(begin)

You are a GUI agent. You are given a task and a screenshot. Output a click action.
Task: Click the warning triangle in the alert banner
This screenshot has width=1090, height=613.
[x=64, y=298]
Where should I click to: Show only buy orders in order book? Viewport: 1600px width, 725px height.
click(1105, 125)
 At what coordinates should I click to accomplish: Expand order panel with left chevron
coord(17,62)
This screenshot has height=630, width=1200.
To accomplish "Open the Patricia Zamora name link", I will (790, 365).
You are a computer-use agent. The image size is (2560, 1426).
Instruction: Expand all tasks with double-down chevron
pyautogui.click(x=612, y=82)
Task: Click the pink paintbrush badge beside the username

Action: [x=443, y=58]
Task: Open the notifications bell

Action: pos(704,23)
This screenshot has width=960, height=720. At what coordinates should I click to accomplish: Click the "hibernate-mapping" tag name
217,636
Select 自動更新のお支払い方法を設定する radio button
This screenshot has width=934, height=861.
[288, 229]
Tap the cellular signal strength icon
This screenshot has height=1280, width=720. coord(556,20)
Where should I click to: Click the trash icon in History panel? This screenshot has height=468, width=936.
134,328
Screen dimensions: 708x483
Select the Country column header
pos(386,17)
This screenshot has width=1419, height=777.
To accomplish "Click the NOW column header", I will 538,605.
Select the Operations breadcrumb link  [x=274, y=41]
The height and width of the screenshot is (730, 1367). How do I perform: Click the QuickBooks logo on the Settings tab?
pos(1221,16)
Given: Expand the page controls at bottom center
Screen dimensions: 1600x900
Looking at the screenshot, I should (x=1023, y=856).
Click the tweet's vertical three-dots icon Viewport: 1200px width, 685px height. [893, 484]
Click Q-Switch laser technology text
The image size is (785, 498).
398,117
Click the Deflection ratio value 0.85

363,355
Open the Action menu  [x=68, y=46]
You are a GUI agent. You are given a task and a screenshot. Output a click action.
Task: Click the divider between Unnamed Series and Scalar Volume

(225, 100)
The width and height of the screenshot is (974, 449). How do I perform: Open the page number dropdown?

(end)

Prompt. Pull out every line of the records above that contains the word "image", matching case exactly.

Output of the exercise.
You are a computer-use agent. The image size is (2560, 1426).
The image size is (785, 498).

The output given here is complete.